Bonjour,
Mon grand-père maternel était cheminot, la SNCF. Ancien combattant de 14-18, il avait été gazé prés de Verdun et s’en était tiré par miracle grâce à un camarade de tranchée, qu’il appelait «mon poteau » avec qui il a partagé un masque à gaz le temps de se sortir de la zone dangereuse. Il en est resté asthmatique pour le restant de sa vie.
En 39, il était en poste dans une importante gare de triage dans le centre-est de la France. À cause de son asthme, il n’a pas été mobilisé mais quelques copains à lui y sont allés et ne sont pas revenus. Son opinion claire et nette quant aux «boches » n’en est devenue que plus claire...
Pendant l’occupation, tous les convois militaires allemands à destination de la France passaient par la. La gare était sous contrôle d’employés allemands de la Reichbahn.
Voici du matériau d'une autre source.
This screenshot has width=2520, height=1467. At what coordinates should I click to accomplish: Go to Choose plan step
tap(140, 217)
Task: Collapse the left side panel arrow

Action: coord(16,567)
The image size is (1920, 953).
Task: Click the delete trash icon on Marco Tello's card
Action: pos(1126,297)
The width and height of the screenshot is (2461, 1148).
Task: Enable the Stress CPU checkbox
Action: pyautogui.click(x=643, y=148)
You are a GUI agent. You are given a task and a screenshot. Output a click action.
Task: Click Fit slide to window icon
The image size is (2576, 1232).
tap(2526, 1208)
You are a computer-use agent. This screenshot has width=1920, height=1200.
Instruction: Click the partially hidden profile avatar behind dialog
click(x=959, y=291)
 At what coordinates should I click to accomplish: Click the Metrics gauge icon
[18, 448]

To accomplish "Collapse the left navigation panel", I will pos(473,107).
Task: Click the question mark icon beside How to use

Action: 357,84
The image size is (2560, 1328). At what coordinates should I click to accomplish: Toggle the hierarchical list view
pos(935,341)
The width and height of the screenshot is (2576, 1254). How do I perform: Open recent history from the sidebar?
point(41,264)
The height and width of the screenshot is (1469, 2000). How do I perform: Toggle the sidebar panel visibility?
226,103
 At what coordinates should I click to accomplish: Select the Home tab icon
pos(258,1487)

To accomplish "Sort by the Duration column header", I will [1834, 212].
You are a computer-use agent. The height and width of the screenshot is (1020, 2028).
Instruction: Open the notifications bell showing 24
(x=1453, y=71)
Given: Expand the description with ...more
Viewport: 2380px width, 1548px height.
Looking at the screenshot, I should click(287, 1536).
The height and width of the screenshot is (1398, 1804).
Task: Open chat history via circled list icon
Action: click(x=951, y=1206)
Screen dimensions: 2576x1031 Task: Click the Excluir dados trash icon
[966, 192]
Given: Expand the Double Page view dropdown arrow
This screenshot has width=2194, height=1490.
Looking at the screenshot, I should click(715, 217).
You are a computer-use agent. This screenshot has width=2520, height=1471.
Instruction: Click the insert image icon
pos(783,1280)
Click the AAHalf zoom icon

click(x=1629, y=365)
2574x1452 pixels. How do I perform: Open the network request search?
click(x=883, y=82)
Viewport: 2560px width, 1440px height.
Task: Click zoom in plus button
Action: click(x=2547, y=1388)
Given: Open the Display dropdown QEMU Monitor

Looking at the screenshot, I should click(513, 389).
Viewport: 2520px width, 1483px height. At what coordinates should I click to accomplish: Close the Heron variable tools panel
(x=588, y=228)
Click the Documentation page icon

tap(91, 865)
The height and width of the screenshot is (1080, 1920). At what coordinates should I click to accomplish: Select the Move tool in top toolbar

Début 41, avec quelques autres cheminots français, il a commencé à régulièrement recopier la liste des convois annoncés pour les jours à venir, avec horaires et contenu : Troupes, véhicules, munitions, etc. Connaissant l’organisation et la minutie allemande, tout ceci était très précis.
Un des cheminots avait le contact avec un groupe de résistance qui disposait d’une radio et cela partait pour Londres.
En 42, le système a changé. D’une part les bombardiers alliés avaient tendance à arroser la zone, donc aussi la ville, et la manie d’arriver trop tôt ou trop tard. D’autre part, un maquis FTP s’était installé dans la région et un cheminot, ancien de la CGT, avait le contact avec eux.
Les petites listes sont donc parties pour le maquis, via un adolescent qui partait régulièrement se «promener » en vélo dans les bois et «perdait » un papier à l’endroit convenu.
Je n’oublierais jamais le jour ou mon grand-père m’a emmené sur le terrain ou se trouvait la gare, qui n’existe plus aujourd’hui. Il m’a montré le ravin, à la sortie de la gare, qui leur a permis leur plus beau coup.
Je le cite, il me l’a racontée plusieurs fois celle la :
« Bon, les FTP, c’était les cocos, mais eux ont moins ils savaient être à l’heure. Tu vois, ils avaient mis le pétard la, étaient planqués là-bas, et quand le convoi est passé, boum et hop ! les panzers sur le dos dans le ravin »
Et il se marrait comme une baleine, puis commençait à tousser, saletés de gaz et sortait de sa poche un mouchoir à carreau grand comme une serviette de bain.
Pour donner confiance aux employés de la Reichbahn, lui et ses copains portaient régulièrement la Francisque Pétainiste. Il me l’a donné, sa Francisque, je l’ai toujours. Cela leur a valu quelques démêlés à la Libération avec les résistants de la 25éme heure qui n’avaient pas tout compris. Heureusement pour eux, les «cocos » du FTP étaient la aussi et ont calmé le jeu.
De longues années plus tard, l’adolescent qui partait avec son vélo et son petit papier se «promener à la campagne » m’a humblement avoué qu’il ne faisait pas cela par patriotisme mais tout bêtement pour épater la fille du cheminot.
Bon, vous avez compris, c’était mon père et la fille du cheminot, c’était ma mère.